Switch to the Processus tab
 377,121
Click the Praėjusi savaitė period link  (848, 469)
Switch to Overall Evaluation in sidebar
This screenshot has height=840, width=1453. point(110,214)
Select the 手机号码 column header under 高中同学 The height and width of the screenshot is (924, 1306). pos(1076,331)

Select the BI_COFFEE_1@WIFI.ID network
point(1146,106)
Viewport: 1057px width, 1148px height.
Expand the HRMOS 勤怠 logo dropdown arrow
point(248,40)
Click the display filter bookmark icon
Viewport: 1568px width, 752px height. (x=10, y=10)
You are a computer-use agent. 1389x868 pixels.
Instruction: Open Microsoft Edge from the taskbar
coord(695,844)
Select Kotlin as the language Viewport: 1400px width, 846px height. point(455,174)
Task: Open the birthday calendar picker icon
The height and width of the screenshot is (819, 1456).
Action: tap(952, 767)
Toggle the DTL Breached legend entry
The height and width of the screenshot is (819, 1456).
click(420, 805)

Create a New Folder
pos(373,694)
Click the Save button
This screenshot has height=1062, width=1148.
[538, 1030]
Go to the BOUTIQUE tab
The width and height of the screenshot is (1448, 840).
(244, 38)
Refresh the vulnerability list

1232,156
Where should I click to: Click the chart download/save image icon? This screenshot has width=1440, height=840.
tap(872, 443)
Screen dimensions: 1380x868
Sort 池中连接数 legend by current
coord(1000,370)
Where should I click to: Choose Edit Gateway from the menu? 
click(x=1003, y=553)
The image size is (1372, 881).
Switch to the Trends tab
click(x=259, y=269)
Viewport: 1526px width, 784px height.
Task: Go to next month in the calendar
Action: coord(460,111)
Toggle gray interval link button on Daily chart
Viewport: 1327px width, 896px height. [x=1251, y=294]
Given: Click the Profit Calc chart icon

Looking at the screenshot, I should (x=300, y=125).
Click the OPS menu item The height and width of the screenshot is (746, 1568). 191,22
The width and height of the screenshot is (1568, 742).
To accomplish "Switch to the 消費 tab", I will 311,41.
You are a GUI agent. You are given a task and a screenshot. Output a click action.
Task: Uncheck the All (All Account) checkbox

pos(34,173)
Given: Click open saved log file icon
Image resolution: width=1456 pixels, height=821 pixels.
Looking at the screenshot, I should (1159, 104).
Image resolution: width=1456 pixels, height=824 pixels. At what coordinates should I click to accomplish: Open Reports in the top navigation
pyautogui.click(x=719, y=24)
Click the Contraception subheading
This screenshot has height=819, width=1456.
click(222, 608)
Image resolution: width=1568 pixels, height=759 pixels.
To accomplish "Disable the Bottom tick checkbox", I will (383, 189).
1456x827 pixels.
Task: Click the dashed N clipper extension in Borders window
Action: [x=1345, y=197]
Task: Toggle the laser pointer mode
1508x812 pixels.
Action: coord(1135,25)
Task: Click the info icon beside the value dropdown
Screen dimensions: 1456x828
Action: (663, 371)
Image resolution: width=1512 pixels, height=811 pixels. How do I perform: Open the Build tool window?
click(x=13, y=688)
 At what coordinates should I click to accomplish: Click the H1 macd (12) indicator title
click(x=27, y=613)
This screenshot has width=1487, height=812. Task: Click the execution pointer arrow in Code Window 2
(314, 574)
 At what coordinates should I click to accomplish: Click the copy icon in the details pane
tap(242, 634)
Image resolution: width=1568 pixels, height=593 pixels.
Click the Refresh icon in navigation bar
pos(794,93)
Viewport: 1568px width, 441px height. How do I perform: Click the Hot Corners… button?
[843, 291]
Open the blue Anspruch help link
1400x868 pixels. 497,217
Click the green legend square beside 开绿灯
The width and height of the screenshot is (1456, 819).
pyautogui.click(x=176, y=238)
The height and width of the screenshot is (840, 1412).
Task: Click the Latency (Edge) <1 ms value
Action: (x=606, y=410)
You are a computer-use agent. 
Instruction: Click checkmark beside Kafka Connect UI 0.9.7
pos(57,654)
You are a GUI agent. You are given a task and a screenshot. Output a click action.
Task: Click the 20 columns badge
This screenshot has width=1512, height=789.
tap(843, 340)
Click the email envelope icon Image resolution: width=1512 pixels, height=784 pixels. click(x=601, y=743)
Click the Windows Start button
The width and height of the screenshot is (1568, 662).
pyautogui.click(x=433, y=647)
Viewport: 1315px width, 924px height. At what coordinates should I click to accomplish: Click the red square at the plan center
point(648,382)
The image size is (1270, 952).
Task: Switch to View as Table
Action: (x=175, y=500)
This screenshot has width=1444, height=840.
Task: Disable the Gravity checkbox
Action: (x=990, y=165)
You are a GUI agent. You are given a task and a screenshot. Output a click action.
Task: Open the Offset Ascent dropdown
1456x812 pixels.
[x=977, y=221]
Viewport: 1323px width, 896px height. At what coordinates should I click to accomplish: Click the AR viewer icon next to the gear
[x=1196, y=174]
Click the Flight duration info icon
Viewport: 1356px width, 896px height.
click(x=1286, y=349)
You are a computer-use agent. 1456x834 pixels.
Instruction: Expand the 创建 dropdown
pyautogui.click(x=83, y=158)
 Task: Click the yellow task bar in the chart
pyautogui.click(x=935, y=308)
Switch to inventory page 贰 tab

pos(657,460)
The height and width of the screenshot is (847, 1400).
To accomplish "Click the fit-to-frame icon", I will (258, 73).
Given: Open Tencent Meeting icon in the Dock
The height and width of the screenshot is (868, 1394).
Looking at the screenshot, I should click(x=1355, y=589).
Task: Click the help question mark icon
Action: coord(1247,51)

**EXERCISE:** Could you copy exactly the lines from the one containing "Click the Flight duration info icon" through the end of the records above, and nothing more?

**SOLVED EXERCISE:**
Click the Flight duration info icon
Viewport: 1356px width, 896px height.
click(x=1286, y=349)
You are a computer-use agent. 1456x834 pixels.
Instruction: Expand the 创建 dropdown
pyautogui.click(x=83, y=158)
 Task: Click the yellow task bar in the chart
pyautogui.click(x=935, y=308)
Switch to inventory page 贰 tab

pos(657,460)
The height and width of the screenshot is (847, 1400).
To accomplish "Click the fit-to-frame icon", I will (258, 73).
Given: Open Tencent Meeting icon in the Dock
The height and width of the screenshot is (868, 1394).
Looking at the screenshot, I should click(x=1355, y=589).
Task: Click the help question mark icon
Action: coord(1247,51)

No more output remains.